The maker of batteries for electric vehicles is selling 117.9 million shares at a maximum offer price of HK$263 per share, according to filings lodged with the Hong Kong Stock Exchange.
The size of the deal could increase to about $5.3 billion if an offer size adjustment option and a so-called greenshoe option are exercised.
More than 20 cornerstone investors, led by Sinopec and Kuwait Investment Authority, have subscribed to buy about $2.62 billion worth of CATL shares, the prospectus showed.
The offer size adjustment option means the number of shares could be increased by up to 17.7 million shares to raise up to an additional HK$4.65 billion ($598.00 million). There is a greenshoe option to sell a further up to 17.7 million shares.
The shares are due to price between Tuesday and Friday, with the final price to be announced on or before May 19, the filings showed.
CATL’s Hong Kong shares will be sold at a small discount to the Shenzhen stock’s closing price on Friday if the share price is HK$263 each. The size of the discount will be larger if the Hong Kong share price is below that level.
CATL said in its prospectus that it was granted a Hong Kong Stock Exchange waiver to not publish a minimum price at which its shares could be sold, as it could impact the trading of its Shenzhen-listed stock.
There will be 109.1 million shares sold to institutional investors and 8.8 million shares available for Hong Kong’s retail investors to bid for, the prospectus showed.
The share sale will be the largest in Hong Kong since Midea Group raised $4.6 billion last year.
CATL’s shares will start trading on the Hong Kong Stock Exchange on May 20.
CLOSE EYE ON US-CHINA TRADE WAR
U.S. onshore investors will not be able to buy CATL shares in the Hong Kong deal, the filings showed, but many of those funds have offshore operations that would be able to participate.

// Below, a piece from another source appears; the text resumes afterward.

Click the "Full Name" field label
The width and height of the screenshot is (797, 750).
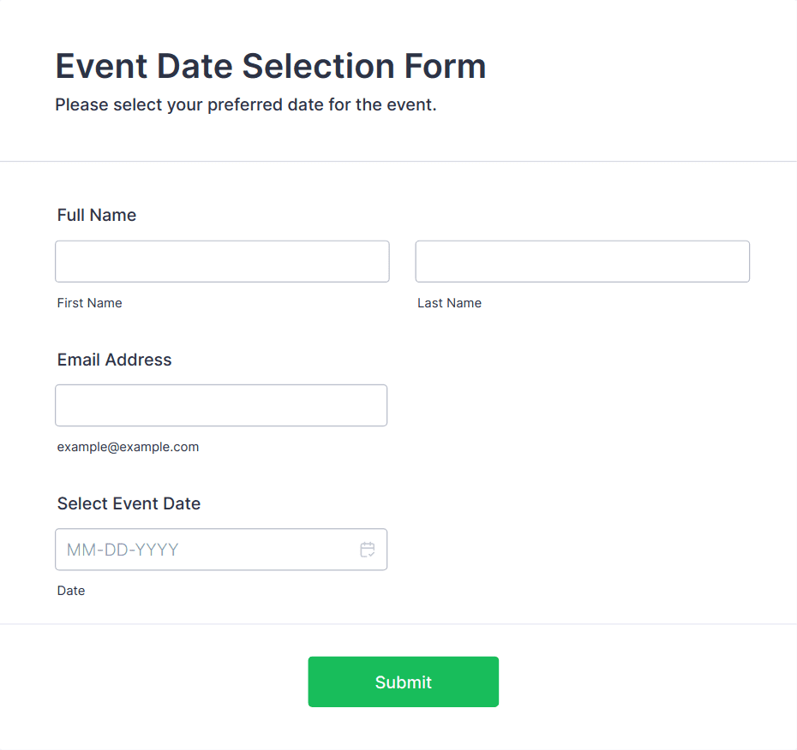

The company was placed on a U.S. Defense Department list in January of Chinese companies it says work with China’s military. CATL said in its prospectus that it was working with the U.S. department to address the ‘false designation’.
“It does not restrict us from conducting business with entities other than a small number of U.S. governmental authorities, thus is expected to have no substantial adverse impact on our business,” it said.
CATL’s book building comes as the U.S. and China hailed constructive talks in Geneva on the weekend towards de-escalating their trade war, but Washington’s 145% tariff on Chinese goods and Beijing’s 125% tariff on U.S. goods remain in place.
“Tariff policies have been rapidly evolving. Currently, we cannot accurately assess the potential impact of such policies on our business, and we will closely monitor the relevant situation,” CATL’s prospectus said.
CATL has previously said the impact from U.S. tariffs on the company would be minimal as that market accounts for only a small part of its business.
Its North American business has been largely restricted due to policies set by the Biden administration, which excluded Chinese batteries from an EV subsidy scheme.
CATL has been licensing its battery technology to help its U.S. clients, including Ford and Tesla, to build their battery plants instead of building its own while such partnerships are also often being criticized by U.S. politicians.